[Collected data]
========================
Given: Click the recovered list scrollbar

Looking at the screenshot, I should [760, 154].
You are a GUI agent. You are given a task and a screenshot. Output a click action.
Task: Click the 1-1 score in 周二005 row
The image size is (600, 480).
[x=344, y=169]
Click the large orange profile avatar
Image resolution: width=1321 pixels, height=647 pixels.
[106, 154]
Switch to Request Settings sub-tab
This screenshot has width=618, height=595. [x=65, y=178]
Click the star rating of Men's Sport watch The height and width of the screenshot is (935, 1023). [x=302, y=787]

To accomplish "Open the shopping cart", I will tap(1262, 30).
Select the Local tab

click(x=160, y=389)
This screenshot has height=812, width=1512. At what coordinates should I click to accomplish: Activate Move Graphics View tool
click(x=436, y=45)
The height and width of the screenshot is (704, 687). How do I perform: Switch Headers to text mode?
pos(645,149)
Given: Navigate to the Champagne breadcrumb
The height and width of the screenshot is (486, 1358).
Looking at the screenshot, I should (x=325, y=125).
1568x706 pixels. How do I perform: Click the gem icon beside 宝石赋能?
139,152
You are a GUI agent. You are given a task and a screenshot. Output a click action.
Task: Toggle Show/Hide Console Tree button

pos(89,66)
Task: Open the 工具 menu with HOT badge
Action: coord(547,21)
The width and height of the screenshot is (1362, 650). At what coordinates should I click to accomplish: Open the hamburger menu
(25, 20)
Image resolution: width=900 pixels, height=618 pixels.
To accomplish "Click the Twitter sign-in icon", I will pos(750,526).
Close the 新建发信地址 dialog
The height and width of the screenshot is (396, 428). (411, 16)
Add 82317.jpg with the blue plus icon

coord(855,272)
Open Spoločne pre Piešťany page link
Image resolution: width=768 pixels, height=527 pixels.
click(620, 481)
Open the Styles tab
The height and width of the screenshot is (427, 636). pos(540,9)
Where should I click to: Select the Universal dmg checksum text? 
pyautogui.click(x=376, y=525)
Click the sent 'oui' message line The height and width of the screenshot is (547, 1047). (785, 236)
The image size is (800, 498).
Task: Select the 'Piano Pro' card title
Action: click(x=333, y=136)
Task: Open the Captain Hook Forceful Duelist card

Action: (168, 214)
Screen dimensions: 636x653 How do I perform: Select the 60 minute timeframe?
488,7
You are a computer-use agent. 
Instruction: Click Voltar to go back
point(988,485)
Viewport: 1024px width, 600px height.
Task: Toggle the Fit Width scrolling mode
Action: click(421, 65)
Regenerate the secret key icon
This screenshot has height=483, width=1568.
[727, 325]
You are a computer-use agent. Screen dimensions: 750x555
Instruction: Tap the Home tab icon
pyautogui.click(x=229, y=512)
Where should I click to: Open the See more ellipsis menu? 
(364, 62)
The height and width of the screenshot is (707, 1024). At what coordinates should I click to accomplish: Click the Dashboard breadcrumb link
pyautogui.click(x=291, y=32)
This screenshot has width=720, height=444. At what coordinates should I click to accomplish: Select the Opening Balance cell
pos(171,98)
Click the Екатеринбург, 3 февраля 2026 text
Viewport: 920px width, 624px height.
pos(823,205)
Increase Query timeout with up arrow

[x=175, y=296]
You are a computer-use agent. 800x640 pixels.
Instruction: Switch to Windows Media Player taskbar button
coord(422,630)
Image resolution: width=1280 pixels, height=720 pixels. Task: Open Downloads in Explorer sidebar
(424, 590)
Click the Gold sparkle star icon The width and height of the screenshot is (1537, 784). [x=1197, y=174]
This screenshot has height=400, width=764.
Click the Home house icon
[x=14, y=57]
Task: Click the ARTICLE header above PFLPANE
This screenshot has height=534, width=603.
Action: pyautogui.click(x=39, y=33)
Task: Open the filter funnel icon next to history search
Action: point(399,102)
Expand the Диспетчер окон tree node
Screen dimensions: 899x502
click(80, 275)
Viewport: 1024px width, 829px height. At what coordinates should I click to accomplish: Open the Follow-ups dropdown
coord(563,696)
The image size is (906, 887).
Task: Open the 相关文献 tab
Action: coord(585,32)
========================
Work instruction: Give the data again, exactly as written.

Answer to the problem:
Given: Click the recovered list scrollbar

Looking at the screenshot, I should [760, 154].
You are a GUI agent. You are given a task and a screenshot. Output a click action.
Task: Click the 1-1 score in 周二005 row
The image size is (600, 480).
[x=344, y=169]
Click the large orange profile avatar
Image resolution: width=1321 pixels, height=647 pixels.
[106, 154]
Switch to Request Settings sub-tab
This screenshot has width=618, height=595. [x=65, y=178]
Click the star rating of Men's Sport watch The height and width of the screenshot is (935, 1023). [x=302, y=787]

To accomplish "Open the shopping cart", I will tap(1262, 30).
Select the Local tab

click(x=160, y=389)
This screenshot has height=812, width=1512. At what coordinates should I click to accomplish: Activate Move Graphics View tool
click(x=436, y=45)
The height and width of the screenshot is (704, 687). How do I perform: Switch Headers to text mode?
pos(645,149)
Given: Navigate to the Champagne breadcrumb
The height and width of the screenshot is (486, 1358).
Looking at the screenshot, I should (x=325, y=125).
1568x706 pixels. How do I perform: Click the gem icon beside 宝石赋能?
139,152
You are a GUI agent. You are given a task and a screenshot. Output a click action.
Task: Toggle Show/Hide Console Tree button

pos(89,66)
Task: Open the 工具 menu with HOT badge
Action: coord(547,21)
The width and height of the screenshot is (1362, 650). At what coordinates should I click to accomplish: Open the hamburger menu
(25, 20)
Image resolution: width=900 pixels, height=618 pixels.
To accomplish "Click the Twitter sign-in icon", I will pos(750,526).
Close the 新建发信地址 dialog
The height and width of the screenshot is (396, 428). (411, 16)
Add 82317.jpg with the blue plus icon

coord(855,272)
Open Spoločne pre Piešťany page link
Image resolution: width=768 pixels, height=527 pixels.
click(620, 481)
Open the Styles tab
The height and width of the screenshot is (427, 636). pos(540,9)
Where should I click to: Select the Universal dmg checksum text? 
pyautogui.click(x=376, y=525)
Click the sent 'oui' message line The height and width of the screenshot is (547, 1047). (785, 236)
The image size is (800, 498).
Task: Select the 'Piano Pro' card title
Action: click(x=333, y=136)
Task: Open the Captain Hook Forceful Duelist card

Action: (168, 214)
Screen dimensions: 636x653 How do I perform: Select the 60 minute timeframe?
488,7
You are a computer-use agent. 
Instruction: Click Voltar to go back
point(988,485)
Viewport: 1024px width, 600px height.
Task: Toggle the Fit Width scrolling mode
Action: click(421, 65)
Regenerate the secret key icon
This screenshot has height=483, width=1568.
[727, 325]
You are a computer-use agent. Screen dimensions: 750x555
Instruction: Tap the Home tab icon
pyautogui.click(x=229, y=512)
Where should I click to: Open the See more ellipsis menu? 
(364, 62)
The height and width of the screenshot is (707, 1024). At what coordinates should I click to accomplish: Click the Dashboard breadcrumb link
pyautogui.click(x=291, y=32)
This screenshot has width=720, height=444. At what coordinates should I click to accomplish: Select the Opening Balance cell
pos(171,98)
Click the Екатеринбург, 3 февраля 2026 text
Viewport: 920px width, 624px height.
pos(823,205)
Increase Query timeout with up arrow

[x=175, y=296]
You are a computer-use agent. 800x640 pixels.
Instruction: Switch to Windows Media Player taskbar button
coord(422,630)
Image resolution: width=1280 pixels, height=720 pixels. Task: Open Downloads in Explorer sidebar
(424, 590)
Click the Gold sparkle star icon The width and height of the screenshot is (1537, 784). [x=1197, y=174]
This screenshot has height=400, width=764.
Click the Home house icon
[x=14, y=57]
Task: Click the ARTICLE header above PFLPANE
This screenshot has height=534, width=603.
Action: pyautogui.click(x=39, y=33)
Task: Open the filter funnel icon next to history search
Action: point(399,102)
Expand the Диспетчер окон tree node
Screen dimensions: 899x502
click(80, 275)
Viewport: 1024px width, 829px height. At what coordinates should I click to accomplish: Open the Follow-ups dropdown
coord(563,696)
The image size is (906, 887).
Task: Open the 相关文献 tab
Action: coord(585,32)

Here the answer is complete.